WHAT IS REQUIRED: Reproduce word for word everything in the entries below, from the line containing "At what coordinates should I click to accomplish: Create" down to the line containing "Looking at the screenshot, I should pos(364,168).", including both of those lines.

Data listing:
#####
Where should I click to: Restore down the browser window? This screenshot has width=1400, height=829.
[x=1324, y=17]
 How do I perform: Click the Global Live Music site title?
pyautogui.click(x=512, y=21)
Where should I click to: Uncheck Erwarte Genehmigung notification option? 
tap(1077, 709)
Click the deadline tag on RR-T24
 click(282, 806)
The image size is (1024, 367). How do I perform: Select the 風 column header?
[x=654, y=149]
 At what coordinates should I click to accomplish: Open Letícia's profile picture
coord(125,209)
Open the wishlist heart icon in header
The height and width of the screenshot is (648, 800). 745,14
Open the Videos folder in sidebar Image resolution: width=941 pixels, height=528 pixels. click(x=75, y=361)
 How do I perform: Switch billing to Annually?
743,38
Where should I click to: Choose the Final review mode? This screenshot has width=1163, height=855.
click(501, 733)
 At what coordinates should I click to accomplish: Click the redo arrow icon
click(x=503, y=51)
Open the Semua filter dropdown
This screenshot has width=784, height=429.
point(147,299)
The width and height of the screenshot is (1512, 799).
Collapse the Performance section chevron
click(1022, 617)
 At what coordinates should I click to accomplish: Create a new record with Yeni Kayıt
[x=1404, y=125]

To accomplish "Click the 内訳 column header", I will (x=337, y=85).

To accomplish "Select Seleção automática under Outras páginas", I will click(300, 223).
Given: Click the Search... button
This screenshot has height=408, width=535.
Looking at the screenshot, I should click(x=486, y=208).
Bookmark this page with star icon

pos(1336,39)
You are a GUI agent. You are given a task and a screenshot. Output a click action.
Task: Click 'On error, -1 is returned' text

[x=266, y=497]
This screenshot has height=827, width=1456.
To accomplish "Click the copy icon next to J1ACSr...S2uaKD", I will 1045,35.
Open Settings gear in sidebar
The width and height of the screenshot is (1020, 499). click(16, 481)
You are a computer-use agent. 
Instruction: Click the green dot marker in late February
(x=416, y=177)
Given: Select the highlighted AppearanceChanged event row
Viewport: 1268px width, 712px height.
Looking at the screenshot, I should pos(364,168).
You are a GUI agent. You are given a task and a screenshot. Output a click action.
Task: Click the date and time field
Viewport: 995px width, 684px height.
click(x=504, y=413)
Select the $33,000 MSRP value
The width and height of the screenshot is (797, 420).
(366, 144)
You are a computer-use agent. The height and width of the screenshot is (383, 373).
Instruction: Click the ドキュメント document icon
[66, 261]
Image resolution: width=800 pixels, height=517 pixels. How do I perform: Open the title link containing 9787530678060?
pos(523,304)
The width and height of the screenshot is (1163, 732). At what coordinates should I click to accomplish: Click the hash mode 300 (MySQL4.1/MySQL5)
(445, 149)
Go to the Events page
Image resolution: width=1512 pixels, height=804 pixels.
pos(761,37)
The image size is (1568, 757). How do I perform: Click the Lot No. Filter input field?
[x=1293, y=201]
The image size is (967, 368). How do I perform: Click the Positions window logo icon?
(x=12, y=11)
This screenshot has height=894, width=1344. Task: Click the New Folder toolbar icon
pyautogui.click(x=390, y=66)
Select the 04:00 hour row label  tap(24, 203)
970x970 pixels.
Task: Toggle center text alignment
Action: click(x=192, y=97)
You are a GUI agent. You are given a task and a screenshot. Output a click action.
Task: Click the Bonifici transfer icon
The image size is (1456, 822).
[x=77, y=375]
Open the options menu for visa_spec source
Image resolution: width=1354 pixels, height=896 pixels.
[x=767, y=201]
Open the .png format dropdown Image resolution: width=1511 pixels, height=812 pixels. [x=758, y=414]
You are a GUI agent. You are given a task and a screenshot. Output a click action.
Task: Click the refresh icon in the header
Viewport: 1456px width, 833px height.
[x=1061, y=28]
#####
RESPONSE FOR THIS EXERCISE:
 At what coordinates should I click to accomplish: Create a new record with Yeni Kayıt
[x=1404, y=125]

To accomplish "Click the 内訳 column header", I will (x=337, y=85).

To accomplish "Select Seleção automática under Outras páginas", I will click(300, 223).
Given: Click the Search... button
This screenshot has height=408, width=535.
Looking at the screenshot, I should click(x=486, y=208).
Bookmark this page with star icon

pos(1336,39)
You are a GUI agent. You are given a task and a screenshot. Output a click action.
Task: Click 'On error, -1 is returned' text

[x=266, y=497]
This screenshot has height=827, width=1456.
To accomplish "Click the copy icon next to J1ACSr...S2uaKD", I will 1045,35.
Open Settings gear in sidebar
The width and height of the screenshot is (1020, 499). click(16, 481)
You are a computer-use agent. 
Instruction: Click the green dot marker in late February
(x=416, y=177)
Given: Select the highlighted AppearanceChanged event row
Viewport: 1268px width, 712px height.
Looking at the screenshot, I should pos(364,168).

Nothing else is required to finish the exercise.